**JOB**
Number each line of the items, from the beginning through the line that contains "at that location.", as a list, skipping any blank lines. Leave the pictures out.

┄┄┄┄┄┄

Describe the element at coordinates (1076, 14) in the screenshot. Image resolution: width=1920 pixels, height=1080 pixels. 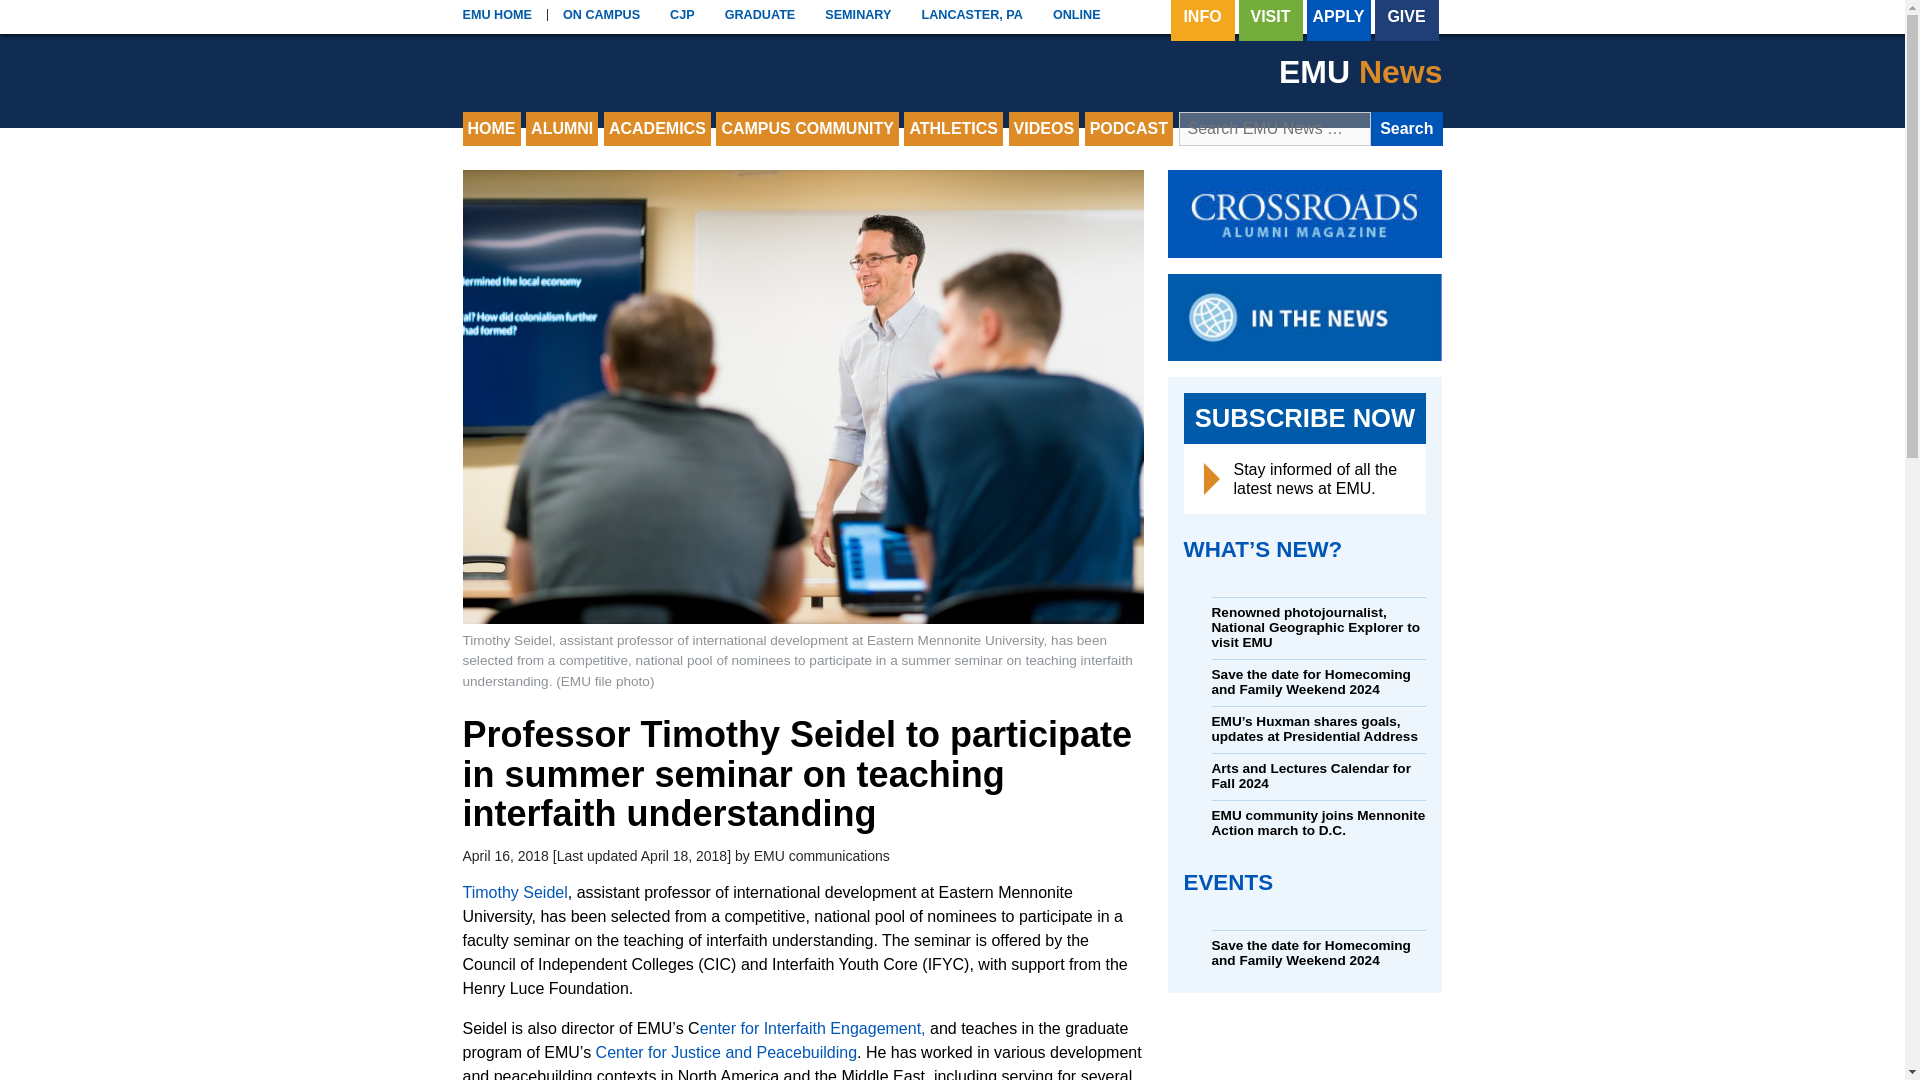
I see `ONLINE` at that location.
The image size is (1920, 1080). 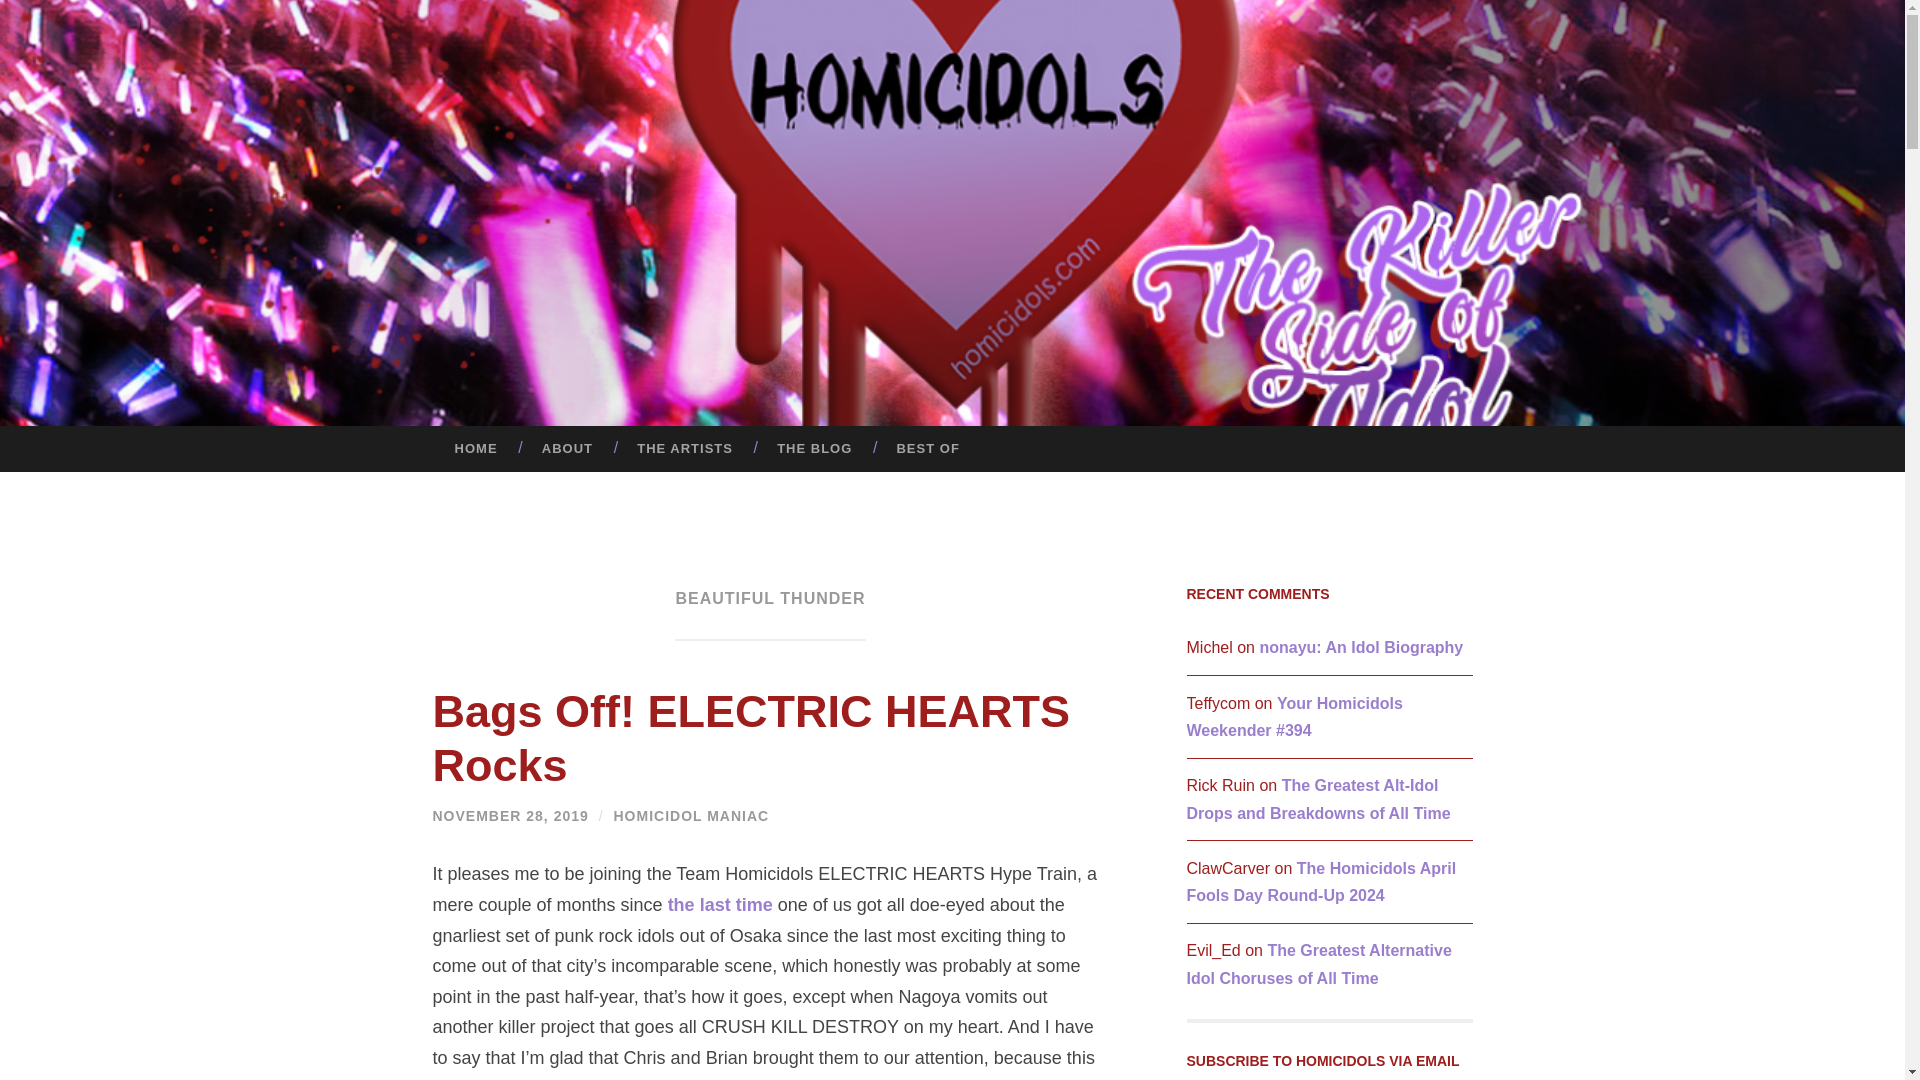 What do you see at coordinates (1318, 798) in the screenshot?
I see `The Greatest Alt-Idol Drops and Breakdowns of All Time` at bounding box center [1318, 798].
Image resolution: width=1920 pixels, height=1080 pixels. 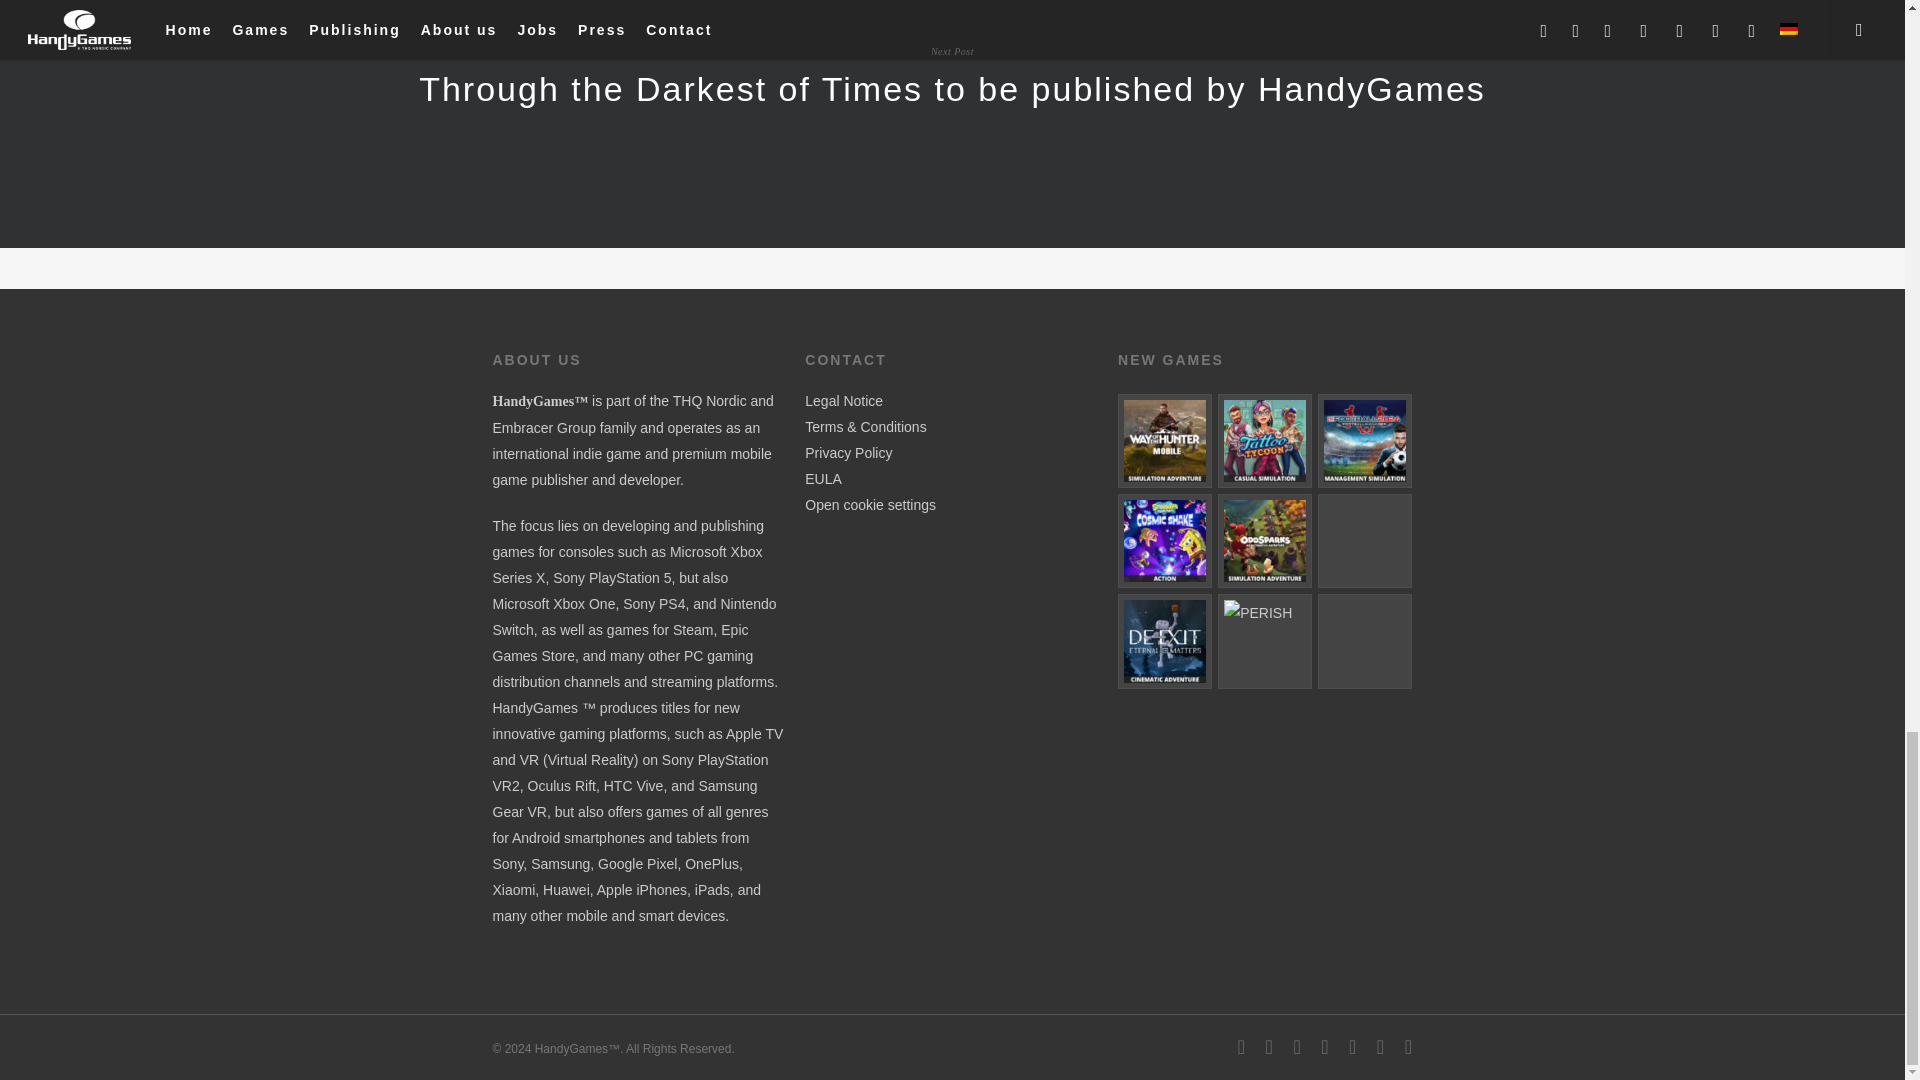 What do you see at coordinates (848, 452) in the screenshot?
I see `Privacy Policy` at bounding box center [848, 452].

┄┄┄┄┄┄

**SOLUTION TO THIS EXERCISE**
1. Describe the element at coordinates (1076, 14) in the screenshot. Image resolution: width=1920 pixels, height=1080 pixels. 
2. I see `ONLINE` at that location.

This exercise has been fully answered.